Le Mystère
Isabelle Valode : Enfin, au bout de huit à dix jours, j’aborde la phase finale du processus : je remplis d’eau une bassine et la projette sur la toile ! Comme je la regarde d’un air perplexe, Isabelle se met à rire, et ajoute : c’est un geste que je maîtrise à peu près, mais qui réserve toujours de belles surprises… Les mauvaises, je les évite en protégeant les parties que je veux conserver intactes. J’aime l’eau, je suis une « femme aqueuse » pourrait-on dire pour laquelle l’eau est une lumière solide, souple et puissante. Sa projection apporte un lissage des surfaces et laisse sur la toile une trace dynamique qui imprime un élan à toute l’oeuvre. A ce moment-là, je couche ma toile sur le sol, rassemble des tabourets autour et me juche tantôt sur l’un, tantôt sur l’autre : je suis en quelque sorte sur une montagne du haut de laquelle j’observe le paysage.
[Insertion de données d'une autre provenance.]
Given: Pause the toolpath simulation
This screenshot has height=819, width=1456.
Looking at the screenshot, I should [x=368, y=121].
Apparaissent ainsi, inévitablement, des coulures, des superpositions, des fusions, que j’exploite durant un ou deux jours : une fois que j’ai réussi à accomplir une architecture de formes esquissées, -mais pas plus ! si la forme devient trop ressemblante à une architecture ou à un paysage réels, je la gomme, je la brouille mais de manière à faire apparaître des formes non figuratives...
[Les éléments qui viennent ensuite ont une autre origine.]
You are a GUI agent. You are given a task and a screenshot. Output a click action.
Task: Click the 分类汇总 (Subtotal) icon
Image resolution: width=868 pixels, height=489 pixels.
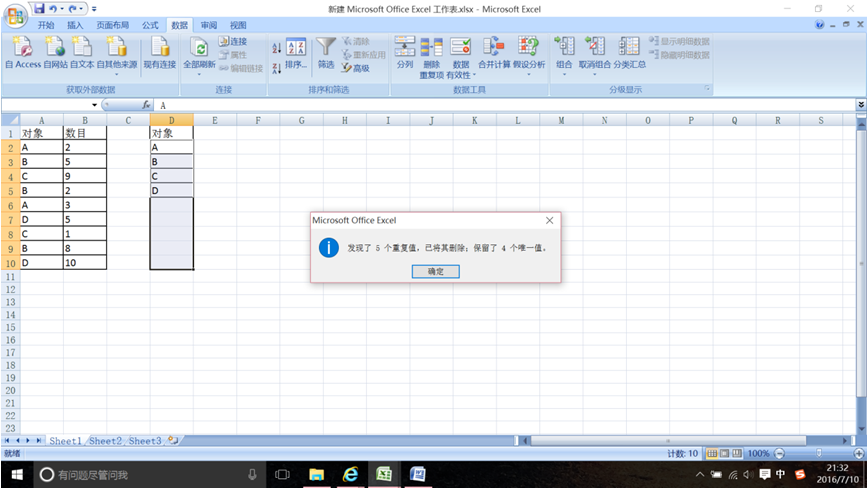(629, 52)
Moi : Vous accomplissez ainsi le travail que fait le Temps sur la pierre…
Isabelle : Exactement ! une fois, donc, que j’ai obtenu les qualités de couleurs et de textures que je désire, une fois que le monument ainsi construit est animé d’un mouvement, je laisse sécher le tableau de manière définitive.
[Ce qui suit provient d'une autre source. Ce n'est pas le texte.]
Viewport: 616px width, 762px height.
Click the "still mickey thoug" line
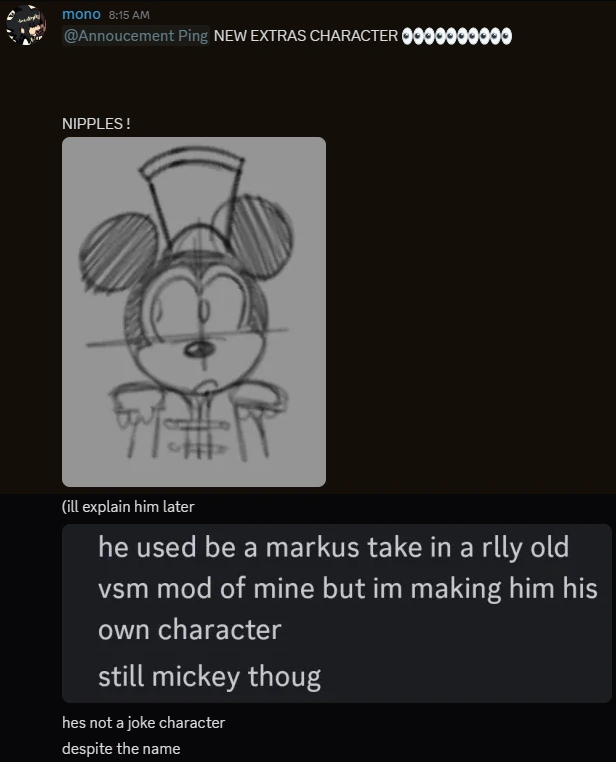[x=210, y=676]
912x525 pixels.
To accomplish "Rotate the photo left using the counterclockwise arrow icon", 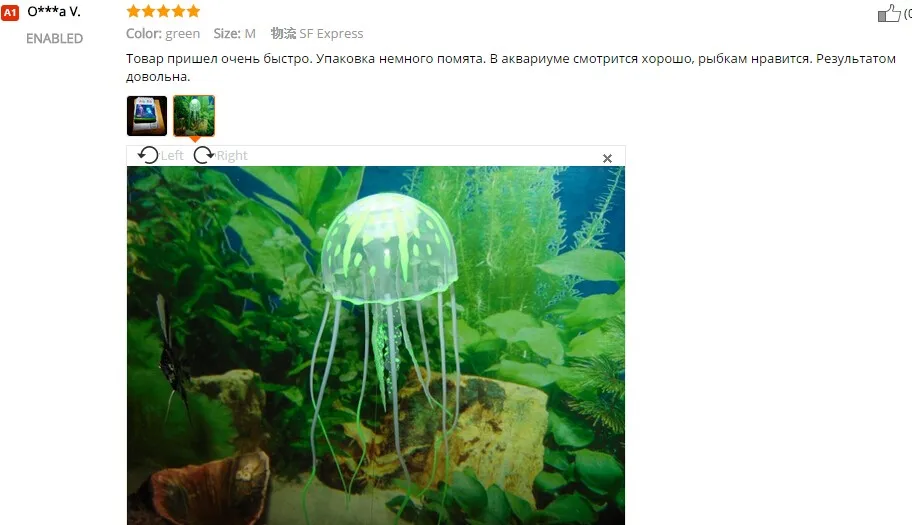I will (x=148, y=155).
En me penchant pour examiner une coulure qui émerge d’une fusion, j’aperçois soudain une portion de toile où se noue un enchevêtrement de couleurs et de textures, comme une petite tempête d’événements picturaux logée dans un coin du tableau. J’interroge l’artiste. Elle me répond : « Dans chacune de mes toiles, il y a un endroit où se tient le mystère, un endroit que je ne commente pas : vous y êtes. C’est un lieu où la parole doit céder le pas à la contemplation… »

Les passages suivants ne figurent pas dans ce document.